• **Problem details**
Repeat only the lines from the one containing "Given: Open the lineage graph sidebar icon" to the final line below, exactly as they read, and leave every picture out.

• **Records to use**
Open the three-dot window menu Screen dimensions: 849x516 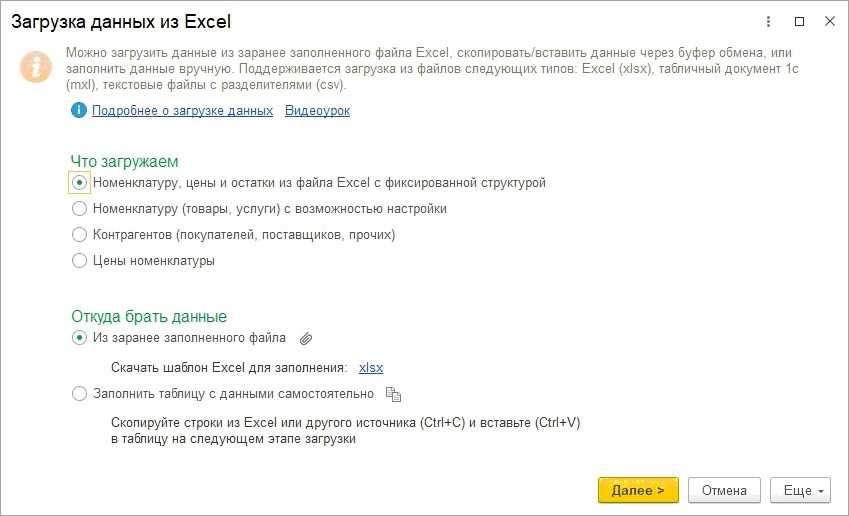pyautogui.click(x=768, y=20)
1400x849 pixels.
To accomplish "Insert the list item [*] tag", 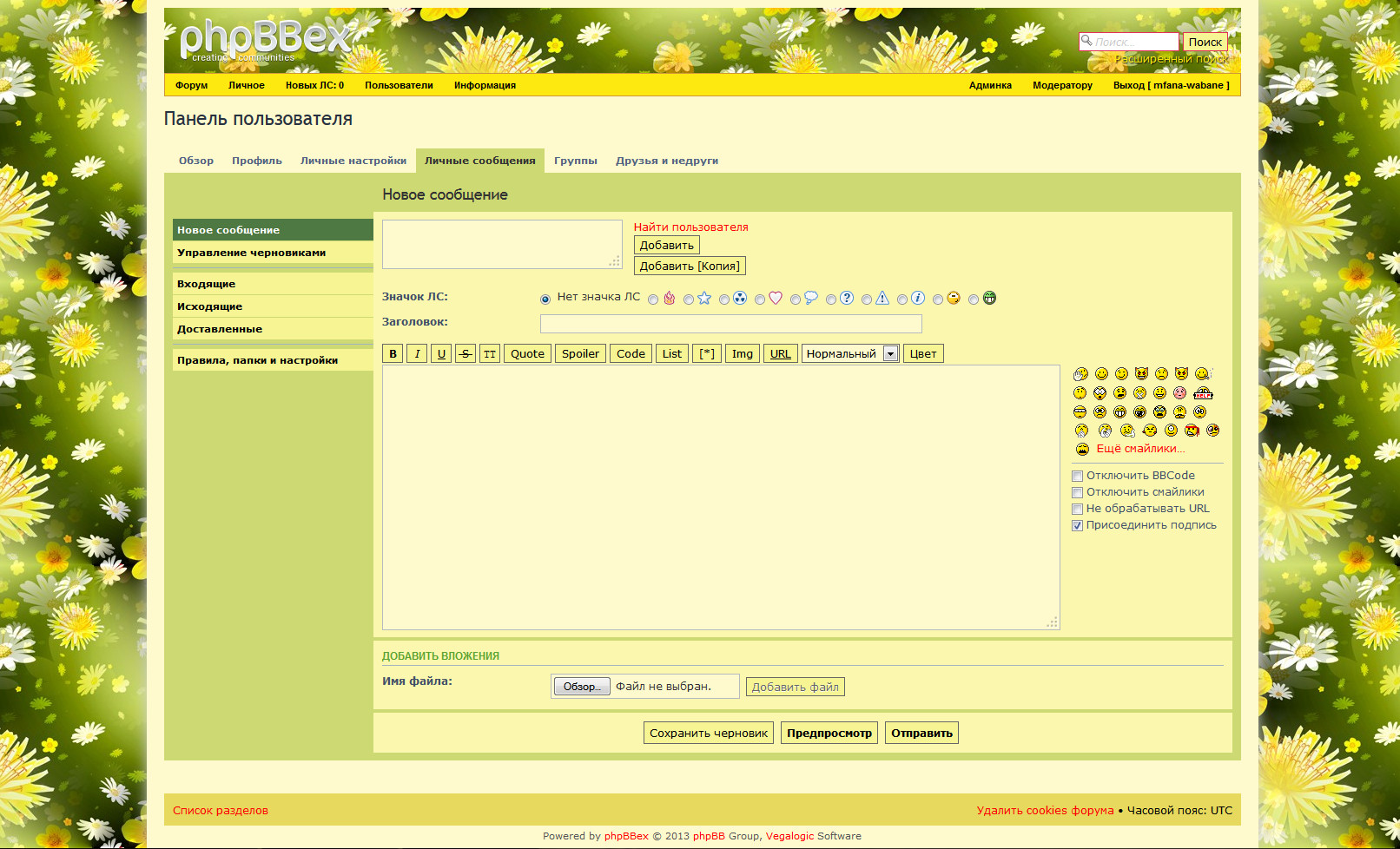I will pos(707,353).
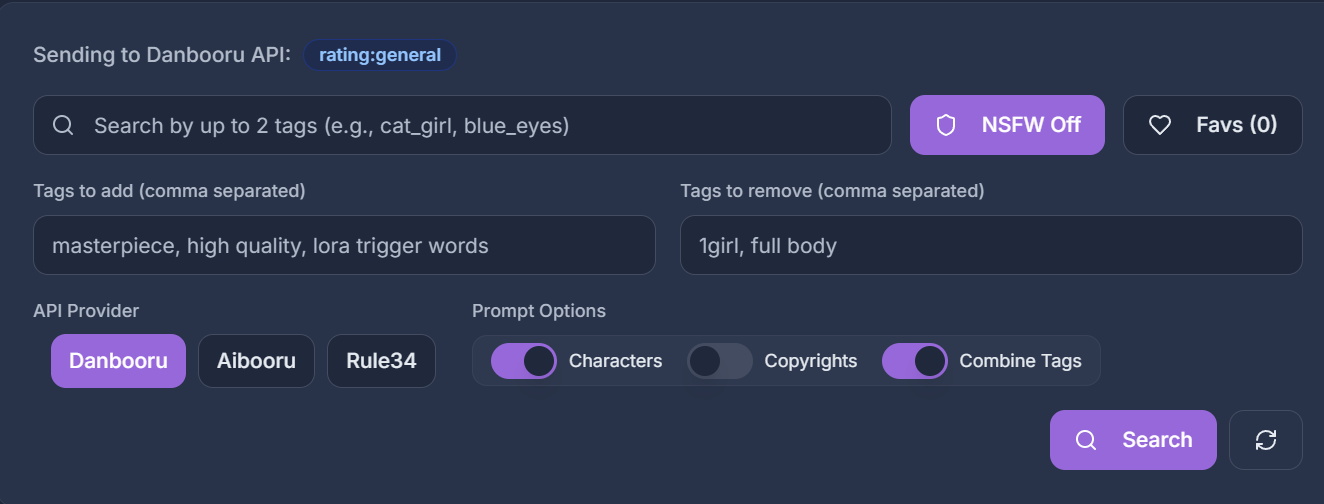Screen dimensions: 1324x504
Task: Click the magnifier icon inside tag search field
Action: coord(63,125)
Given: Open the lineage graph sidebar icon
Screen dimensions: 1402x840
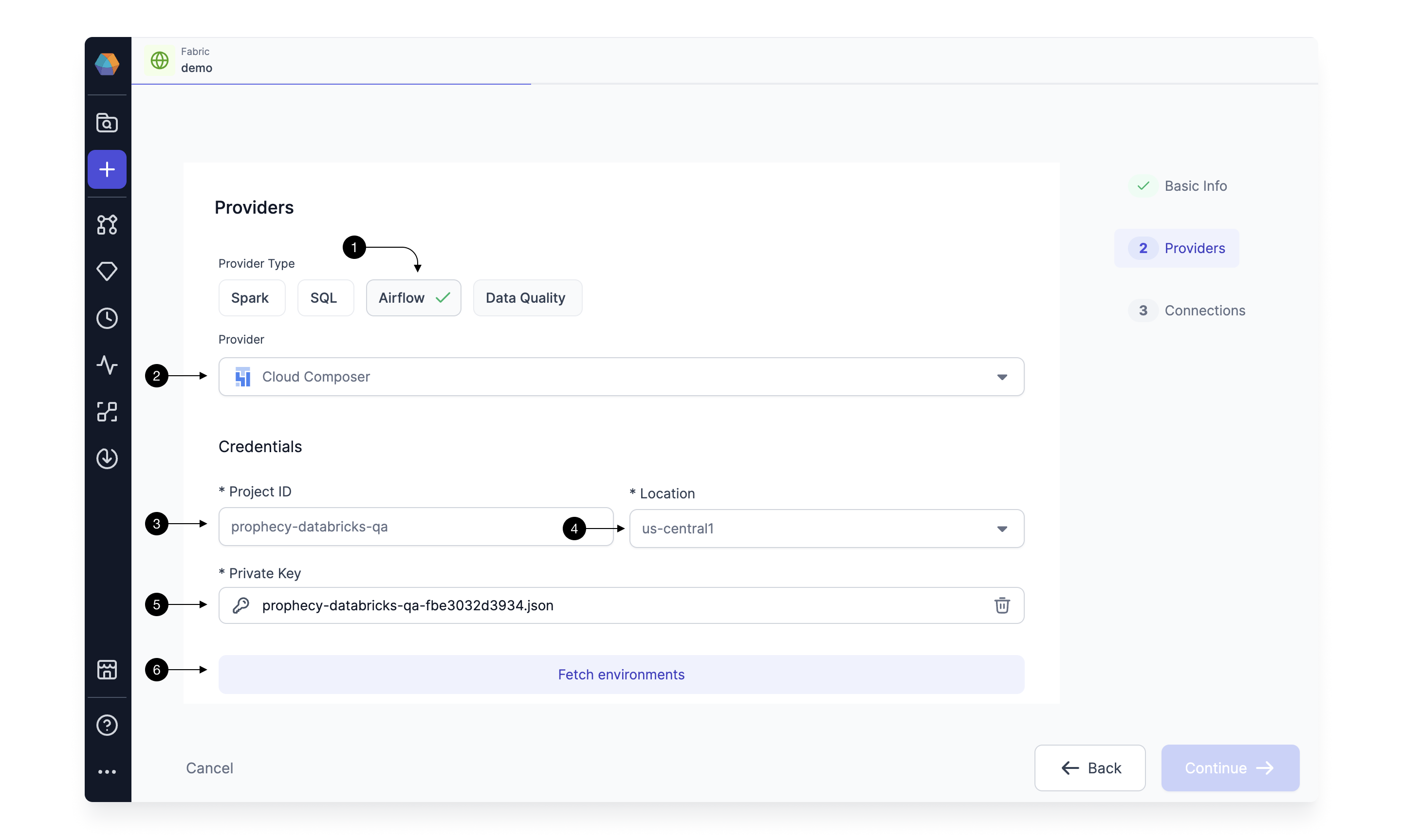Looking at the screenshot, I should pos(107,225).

• **Expected output**
Given: Open the lineage graph sidebar icon
Screen dimensions: 1402x840
Looking at the screenshot, I should pos(107,225).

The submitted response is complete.